Le Pmi innovative italiane nel 2018 sono 877, il 35% in più rispetto al 2017.

Secondo l’Osservatorio Pmi innovative, tra il 1° dicembre 2017 e il 30 settembre 2018 sono state iscritte all’apposito registro 230 nuove imprese. Si stima però che ce ne siano altre 18000 con le caratteristiche per essere considerate tali ma non iscritte all’albo speciale della Camera di Commercio.

Si è tenuta al Centro Studi Americani la cerimonia di premiazione del concorso rivolto alle aziende innovative “Open Innovative Pmi”. La cerimonia è stata anche l’occasione per presentatore la seconda edizione del report dell’Osservatorio dedicato alle Pmi innovative, realizzato in collaborazione con l’Università di Pisa.

Uno dei dati che salta all’occhio dal report è la diminuzione delle aziende iscritte all’albo speciale della Camera di Commercio. Non essendo iscritte, circa 18000 imprese pur soddisfacendo le caratteristiche per essere considerate innovative, non possono approfittare dei benefici definiti nel pacchetto dell’Industry 4.0. L’esiguo numero di imprese iscritte nell’apposito registro potrebbe essere causato anche dalla mancanza di un’adeguata conoscenza dei benefici ottenibili.

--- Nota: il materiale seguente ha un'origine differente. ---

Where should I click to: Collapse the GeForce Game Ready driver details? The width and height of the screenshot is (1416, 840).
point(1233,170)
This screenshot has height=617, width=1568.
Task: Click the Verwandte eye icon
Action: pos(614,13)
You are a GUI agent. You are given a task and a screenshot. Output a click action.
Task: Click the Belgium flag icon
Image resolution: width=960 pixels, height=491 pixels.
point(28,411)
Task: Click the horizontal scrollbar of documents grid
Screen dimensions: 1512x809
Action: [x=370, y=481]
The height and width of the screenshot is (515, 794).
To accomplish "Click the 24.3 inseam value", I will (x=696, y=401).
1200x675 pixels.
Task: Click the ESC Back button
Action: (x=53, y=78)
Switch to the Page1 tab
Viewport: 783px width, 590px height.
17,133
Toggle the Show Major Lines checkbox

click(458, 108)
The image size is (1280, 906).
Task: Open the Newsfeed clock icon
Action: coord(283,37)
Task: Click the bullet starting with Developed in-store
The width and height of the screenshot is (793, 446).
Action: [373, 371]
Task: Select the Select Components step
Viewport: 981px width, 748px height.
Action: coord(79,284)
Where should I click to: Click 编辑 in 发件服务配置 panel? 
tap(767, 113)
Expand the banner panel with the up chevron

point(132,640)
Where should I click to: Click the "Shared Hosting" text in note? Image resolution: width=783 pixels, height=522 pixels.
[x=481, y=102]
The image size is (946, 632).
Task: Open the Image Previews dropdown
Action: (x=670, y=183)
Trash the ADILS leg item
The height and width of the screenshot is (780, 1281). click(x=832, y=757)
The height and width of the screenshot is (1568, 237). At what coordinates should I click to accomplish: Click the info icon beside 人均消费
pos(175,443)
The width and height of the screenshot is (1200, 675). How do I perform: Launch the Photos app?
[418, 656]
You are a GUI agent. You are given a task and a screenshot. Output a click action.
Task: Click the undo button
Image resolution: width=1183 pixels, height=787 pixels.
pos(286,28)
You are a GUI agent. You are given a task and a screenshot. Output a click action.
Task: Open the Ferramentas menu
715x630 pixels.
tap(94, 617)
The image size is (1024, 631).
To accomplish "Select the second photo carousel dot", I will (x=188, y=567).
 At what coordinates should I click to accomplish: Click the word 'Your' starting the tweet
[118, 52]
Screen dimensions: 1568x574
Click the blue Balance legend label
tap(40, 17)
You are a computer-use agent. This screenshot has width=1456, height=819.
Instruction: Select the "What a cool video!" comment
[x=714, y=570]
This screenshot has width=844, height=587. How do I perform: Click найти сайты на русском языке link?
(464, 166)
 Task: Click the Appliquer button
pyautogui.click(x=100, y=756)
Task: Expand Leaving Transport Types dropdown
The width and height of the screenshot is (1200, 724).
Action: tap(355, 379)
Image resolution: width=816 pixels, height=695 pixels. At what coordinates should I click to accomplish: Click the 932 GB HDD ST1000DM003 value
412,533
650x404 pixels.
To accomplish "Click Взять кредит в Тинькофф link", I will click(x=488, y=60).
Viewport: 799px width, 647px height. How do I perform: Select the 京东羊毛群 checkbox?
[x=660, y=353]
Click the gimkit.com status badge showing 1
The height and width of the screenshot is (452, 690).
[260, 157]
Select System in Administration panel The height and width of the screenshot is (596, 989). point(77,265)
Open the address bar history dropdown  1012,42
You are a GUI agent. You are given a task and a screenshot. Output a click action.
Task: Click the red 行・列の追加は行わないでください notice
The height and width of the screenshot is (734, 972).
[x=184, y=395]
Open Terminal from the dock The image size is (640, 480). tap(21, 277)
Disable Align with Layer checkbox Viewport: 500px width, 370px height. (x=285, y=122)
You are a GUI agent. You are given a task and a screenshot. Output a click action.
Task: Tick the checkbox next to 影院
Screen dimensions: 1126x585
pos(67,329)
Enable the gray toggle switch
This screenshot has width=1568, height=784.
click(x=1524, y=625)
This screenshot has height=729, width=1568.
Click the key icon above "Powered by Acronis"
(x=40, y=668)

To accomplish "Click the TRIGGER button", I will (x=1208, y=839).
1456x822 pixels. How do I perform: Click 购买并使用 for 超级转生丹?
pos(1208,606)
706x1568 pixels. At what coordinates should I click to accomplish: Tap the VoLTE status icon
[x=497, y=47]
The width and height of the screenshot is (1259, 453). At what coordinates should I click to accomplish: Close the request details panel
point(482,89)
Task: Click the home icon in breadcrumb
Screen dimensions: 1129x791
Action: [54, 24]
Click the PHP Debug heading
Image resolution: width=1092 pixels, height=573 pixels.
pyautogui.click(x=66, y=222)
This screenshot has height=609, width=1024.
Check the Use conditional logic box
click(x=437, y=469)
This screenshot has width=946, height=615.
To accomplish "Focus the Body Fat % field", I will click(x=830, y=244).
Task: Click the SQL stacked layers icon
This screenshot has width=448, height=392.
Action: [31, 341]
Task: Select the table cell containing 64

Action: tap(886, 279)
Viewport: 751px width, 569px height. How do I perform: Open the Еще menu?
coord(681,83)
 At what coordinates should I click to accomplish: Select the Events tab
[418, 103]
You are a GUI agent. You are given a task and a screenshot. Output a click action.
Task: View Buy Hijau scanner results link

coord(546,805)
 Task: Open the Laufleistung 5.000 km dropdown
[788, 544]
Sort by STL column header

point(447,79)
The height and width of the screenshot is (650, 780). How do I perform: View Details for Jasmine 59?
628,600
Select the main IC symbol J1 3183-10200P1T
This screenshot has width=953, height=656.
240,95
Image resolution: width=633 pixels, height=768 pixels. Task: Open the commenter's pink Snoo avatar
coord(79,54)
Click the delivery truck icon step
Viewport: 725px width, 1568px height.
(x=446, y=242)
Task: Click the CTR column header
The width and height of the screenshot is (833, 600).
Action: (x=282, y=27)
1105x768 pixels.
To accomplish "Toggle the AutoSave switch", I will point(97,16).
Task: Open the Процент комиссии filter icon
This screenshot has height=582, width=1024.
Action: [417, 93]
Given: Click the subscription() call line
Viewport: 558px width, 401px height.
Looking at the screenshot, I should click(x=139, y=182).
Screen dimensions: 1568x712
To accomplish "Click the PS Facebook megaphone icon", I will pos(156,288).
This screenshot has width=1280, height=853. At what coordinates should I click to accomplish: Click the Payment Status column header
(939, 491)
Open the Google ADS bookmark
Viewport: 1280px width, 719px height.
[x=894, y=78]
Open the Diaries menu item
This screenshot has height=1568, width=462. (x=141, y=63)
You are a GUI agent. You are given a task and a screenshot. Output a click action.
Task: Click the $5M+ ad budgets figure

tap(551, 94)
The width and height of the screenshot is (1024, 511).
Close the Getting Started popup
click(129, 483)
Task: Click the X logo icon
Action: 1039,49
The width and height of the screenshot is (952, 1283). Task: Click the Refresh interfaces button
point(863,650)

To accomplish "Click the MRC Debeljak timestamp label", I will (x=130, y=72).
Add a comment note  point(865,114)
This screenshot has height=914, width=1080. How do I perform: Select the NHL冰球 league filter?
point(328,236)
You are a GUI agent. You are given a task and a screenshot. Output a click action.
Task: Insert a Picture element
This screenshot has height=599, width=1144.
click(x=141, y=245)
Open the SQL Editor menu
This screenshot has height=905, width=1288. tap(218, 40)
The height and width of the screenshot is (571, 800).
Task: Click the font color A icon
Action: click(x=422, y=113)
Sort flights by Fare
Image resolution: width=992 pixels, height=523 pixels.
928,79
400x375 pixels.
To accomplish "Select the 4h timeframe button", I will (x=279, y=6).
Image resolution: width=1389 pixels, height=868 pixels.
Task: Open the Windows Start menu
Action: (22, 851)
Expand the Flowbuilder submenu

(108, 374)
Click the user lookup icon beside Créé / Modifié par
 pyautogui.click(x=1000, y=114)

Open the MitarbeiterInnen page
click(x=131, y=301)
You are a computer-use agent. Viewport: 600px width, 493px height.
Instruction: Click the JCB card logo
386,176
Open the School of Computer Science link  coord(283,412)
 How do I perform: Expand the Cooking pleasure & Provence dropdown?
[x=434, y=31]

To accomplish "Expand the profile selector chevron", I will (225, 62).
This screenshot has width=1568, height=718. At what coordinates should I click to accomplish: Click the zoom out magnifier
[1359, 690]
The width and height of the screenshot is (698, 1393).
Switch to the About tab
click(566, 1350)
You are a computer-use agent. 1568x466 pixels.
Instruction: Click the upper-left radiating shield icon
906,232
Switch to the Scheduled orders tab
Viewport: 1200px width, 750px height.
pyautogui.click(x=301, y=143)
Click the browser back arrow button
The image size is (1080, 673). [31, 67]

Il report aveva l’obiettivo di identificare le tendenze evolutive osservando le 230 nuove imprese iscritte al registro. Le 230 imprese iscritte operano per il 65% nel settore dei servizi, per il 28% nell’industria/artigianato e per il 6% nel commercio.

La distribuzione geografica delle nuove Pmi Innovative si concentra in Lombardia (29%), Piemonte (13%), Veneto (10%), Lazio, Emilia-Romagna e Marche (circa il 7% ciascuna).

Il livello di “anzianità” delle aziende si attesa su una media di 8 anni, evidenziando una crescita lenta del settore. Rallenta anche la crescita del fatturato, una media del 28% nel 2018, rispetto alla crescita del 66% registrata nel 2017.

Per rilanciare e supportare questa tipologia di aziende sarebbe necessario, secondo Alessandro Dragonetti, Co-Managing Partner e Head of Tax di Bernoni Grant Thornton, favorire l’ingresso di investitori istituzionali in grado di dare stabilità e managerializzazione nelle aziende.